■ **Your instructions**: Reproduce the records below exactly as given.

■ **Data section**:
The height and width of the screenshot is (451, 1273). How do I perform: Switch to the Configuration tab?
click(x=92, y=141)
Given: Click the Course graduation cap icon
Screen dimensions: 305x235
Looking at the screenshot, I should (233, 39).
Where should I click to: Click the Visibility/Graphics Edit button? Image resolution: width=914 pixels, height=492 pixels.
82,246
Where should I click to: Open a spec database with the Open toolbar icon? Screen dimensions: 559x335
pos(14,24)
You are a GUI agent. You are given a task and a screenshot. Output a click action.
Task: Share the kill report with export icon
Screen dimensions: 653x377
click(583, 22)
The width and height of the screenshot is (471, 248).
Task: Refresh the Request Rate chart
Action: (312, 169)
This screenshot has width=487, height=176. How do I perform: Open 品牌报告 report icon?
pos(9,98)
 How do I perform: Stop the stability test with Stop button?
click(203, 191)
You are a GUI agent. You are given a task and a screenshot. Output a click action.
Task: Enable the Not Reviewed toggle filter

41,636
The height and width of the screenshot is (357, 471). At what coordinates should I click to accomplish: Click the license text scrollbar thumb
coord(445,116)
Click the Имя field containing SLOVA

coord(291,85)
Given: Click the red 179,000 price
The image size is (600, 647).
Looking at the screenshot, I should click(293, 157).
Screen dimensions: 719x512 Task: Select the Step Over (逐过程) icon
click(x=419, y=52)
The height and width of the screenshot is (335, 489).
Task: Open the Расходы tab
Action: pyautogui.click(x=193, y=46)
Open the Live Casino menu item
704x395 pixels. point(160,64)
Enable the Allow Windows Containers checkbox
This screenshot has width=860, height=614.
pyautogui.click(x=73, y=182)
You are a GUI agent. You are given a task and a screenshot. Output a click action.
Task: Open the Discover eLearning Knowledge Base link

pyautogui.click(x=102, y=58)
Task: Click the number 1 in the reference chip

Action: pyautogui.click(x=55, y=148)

■ **Task solution**:
The height and width of the screenshot is (451, 1273). How do I perform: Switch to the Configuration tab?
click(x=92, y=141)
Given: Click the Course graduation cap icon
Screen dimensions: 305x235
Looking at the screenshot, I should (233, 39).
Where should I click to: Click the Visibility/Graphics Edit button? Image resolution: width=914 pixels, height=492 pixels.
82,246
Where should I click to: Open a spec database with the Open toolbar icon? Screen dimensions: 559x335
pos(14,24)
You are a GUI agent. You are given a task and a screenshot. Output a click action.
Task: Share the kill report with export icon
Screen dimensions: 653x377
click(583, 22)
The width and height of the screenshot is (471, 248).
Task: Refresh the Request Rate chart
Action: (312, 169)
This screenshot has width=487, height=176. How do I perform: Open 品牌报告 report icon?
pos(9,98)
 How do I perform: Stop the stability test with Stop button?
click(203, 191)
You are a GUI agent. You are given a task and a screenshot. Output a click action.
Task: Enable the Not Reviewed toggle filter

41,636
The height and width of the screenshot is (357, 471). At what coordinates should I click to accomplish: Click the license text scrollbar thumb
coord(445,116)
Click the Имя field containing SLOVA

coord(291,85)
Given: Click the red 179,000 price
The image size is (600, 647).
Looking at the screenshot, I should click(293, 157).
Screen dimensions: 719x512 Task: Select the Step Over (逐过程) icon
click(x=419, y=52)
The height and width of the screenshot is (335, 489).
Task: Open the Расходы tab
Action: pyautogui.click(x=193, y=46)
Open the Live Casino menu item
704x395 pixels. point(160,64)
Enable the Allow Windows Containers checkbox
This screenshot has width=860, height=614.
pyautogui.click(x=73, y=182)
You are a GUI agent. You are given a task and a screenshot. Output a click action.
Task: Open the Discover eLearning Knowledge Base link

pyautogui.click(x=102, y=58)
Task: Click the number 1 in the reference chip

Action: pyautogui.click(x=55, y=148)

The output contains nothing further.